EXTRAIT À LIRE:
En ce début d'année, l'actualité sociale du journal Libération illustre une nouvelle fois les difficultés financières considérables auxquelles est confrontée la presse imprimée, en conséquence d'évolutions technologiques, économiques et sociales concomitantes.
Depuis 2008, les résultats sont inquiétants et la dégradation, qui s'est accentuée en 2013 avec une diminution de 8 % du chiffre d'affaires, n'épargne aucune catégorie de presse. La majorité des quotidiens nationaux a vu ses ventes diminuer : de 14,9 % pour Libération, 11,44 % pour L'Équipe, 8,82 % pour Le Parisien. Certains titres ont mieux résisté, comme Le Monde (avec une baisse de 4,44 %) et Le Figaro (en recul de 1,88 %) ; seuls Les Échos et La Croix affichent une croissance inférieure à 1 %. La presse quotidienne régionale (PQR) n'est pas moins précaire, avec une baisse des ventes de 4 % en 2013, y compris des groupes légendaires comme Ouest France.
L'État, pour des raisons économiques et philosophiques, est traditionnellement garant du maintien d'une presse suffisamment puissante et diversifiée pour être indépendante.
Les éditeurs bénéficient d'un système d'aides aussi complexe qu'hétéroclite : allez voir le site du ministère de la culture et de la communication, qui publie la liste des titres aidés en 2012. Elle comporte le nom de près de 200 publications ! Il convient de distinguer les aides directes ciblées des aides indirectes généralistes de nature fiscale, dont le taux « super réduit » de TVA à 2,1 % constitue le coeur.

ÉNONCÉ DE L'EXERCICE:
Recopiez intégralement le texte ci-dessus sur les difficultés financières de la presse imprimée.

JEU DE DONNÉES:

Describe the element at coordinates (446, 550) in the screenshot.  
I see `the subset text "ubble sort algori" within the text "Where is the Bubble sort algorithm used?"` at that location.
...
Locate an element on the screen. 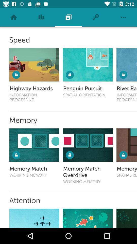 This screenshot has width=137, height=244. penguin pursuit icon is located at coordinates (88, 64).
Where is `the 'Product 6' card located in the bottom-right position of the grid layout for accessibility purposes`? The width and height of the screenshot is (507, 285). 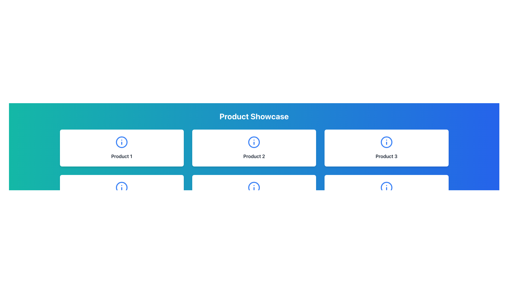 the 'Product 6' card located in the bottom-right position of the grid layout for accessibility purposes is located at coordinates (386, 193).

LA SOLUTION:
En ce début d'année, l'actualité sociale du journal Libération illustre une nouvelle fois les difficultés financières considérables auxquelles est confrontée la presse imprimée, en conséquence d'évolutions technologiques, économiques et sociales concomitantes.
Depuis 2008, les résultats sont inquiétants et la dégradation, qui s'est accentuée en 2013 avec une diminution de 8 % du chiffre d'affaires, n'épargne aucune catégorie de presse. La majorité des quotidiens nationaux a vu ses ventes diminuer : de 14,9 % pour Libération, 11,44 % pour L'Équipe, 8,82 % pour Le Parisien. Certains titres ont mieux résisté, comme Le Monde (avec une baisse de 4,44 %) et Le Figaro (en recul de 1,88 %) ; seuls Les Échos et La Croix affichent une croissance inférieure à 1 %. La presse quotidienne régionale (PQR) n'est pas moins précaire, avec une baisse des ventes de 4 % en 2013, y compris des groupes légendaires comme Ouest France.
L'État, pour des raisons économiques et philosophiques, est traditionnellement garant du maintien d'une presse suffisamment puissante et diversifiée pour être indépendante.
Les éditeurs bénéficient d'un système d'aides aussi complexe qu'hétéroclite : allez voir le site du ministère de la culture et de la communication, qui publie la liste des titres aidés en 2012. Elle comporte le nom de près de 200 publications ! Il convient de distinguer les aides directes ciblées des aides indirectes généralistes de nature fiscale, dont le taux « super réduit » de TVA à 2,1 % constitue le coeur.